Copy out exactly the lines below that run from the one holding "lengua de señas (34, 316)" to the one holding "Psalm 91 vers 1 en 5 (276, 561)", keeping both of those lines and no others.

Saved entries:
::::::::::

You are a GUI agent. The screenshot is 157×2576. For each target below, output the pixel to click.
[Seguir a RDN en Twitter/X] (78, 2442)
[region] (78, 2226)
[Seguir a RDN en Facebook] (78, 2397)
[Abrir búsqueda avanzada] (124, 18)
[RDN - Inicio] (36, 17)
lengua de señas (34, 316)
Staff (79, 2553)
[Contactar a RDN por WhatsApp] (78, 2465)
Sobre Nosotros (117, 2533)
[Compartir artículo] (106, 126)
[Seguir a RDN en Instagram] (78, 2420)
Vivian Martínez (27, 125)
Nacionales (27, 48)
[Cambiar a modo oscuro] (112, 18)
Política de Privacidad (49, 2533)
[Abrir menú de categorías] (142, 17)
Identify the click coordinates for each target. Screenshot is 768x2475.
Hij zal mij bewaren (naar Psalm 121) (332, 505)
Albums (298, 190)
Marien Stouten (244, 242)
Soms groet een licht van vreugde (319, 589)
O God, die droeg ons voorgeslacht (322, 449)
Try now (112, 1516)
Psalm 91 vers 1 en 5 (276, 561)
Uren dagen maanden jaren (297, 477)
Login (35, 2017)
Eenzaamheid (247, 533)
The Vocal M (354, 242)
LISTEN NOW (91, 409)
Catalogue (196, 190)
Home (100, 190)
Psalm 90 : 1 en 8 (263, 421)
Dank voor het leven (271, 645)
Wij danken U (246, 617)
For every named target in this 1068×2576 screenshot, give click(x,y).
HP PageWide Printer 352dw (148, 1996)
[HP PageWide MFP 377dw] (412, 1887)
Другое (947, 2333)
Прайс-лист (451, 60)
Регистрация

::::::::::

SOLUTION TO THIS TASK:
lengua de señas (34, 316)
Staff (79, 2553)
[Contactar a RDN por WhatsApp] (78, 2465)
Sobre Nosotros (117, 2533)
[Compartir artículo] (106, 126)
[Seguir a RDN en Instagram] (78, 2420)
Vivian Martínez (27, 125)
Nacionales (27, 48)
[Cambiar a modo oscuro] (112, 18)
Política de Privacidad (49, 2533)
[Abrir menú de categorías] (142, 17)
Identify the click coordinates for each target. Screenshot is 768x2475.
Hij zal mij bewaren (naar Psalm 121) (332, 505)
Albums (298, 190)
Marien Stouten (244, 242)
Soms groet een licht van vreugde (319, 589)
O God, die droeg ons voorgeslacht (322, 449)
Try now (112, 1516)
Psalm 91 vers 1 en 5 (276, 561)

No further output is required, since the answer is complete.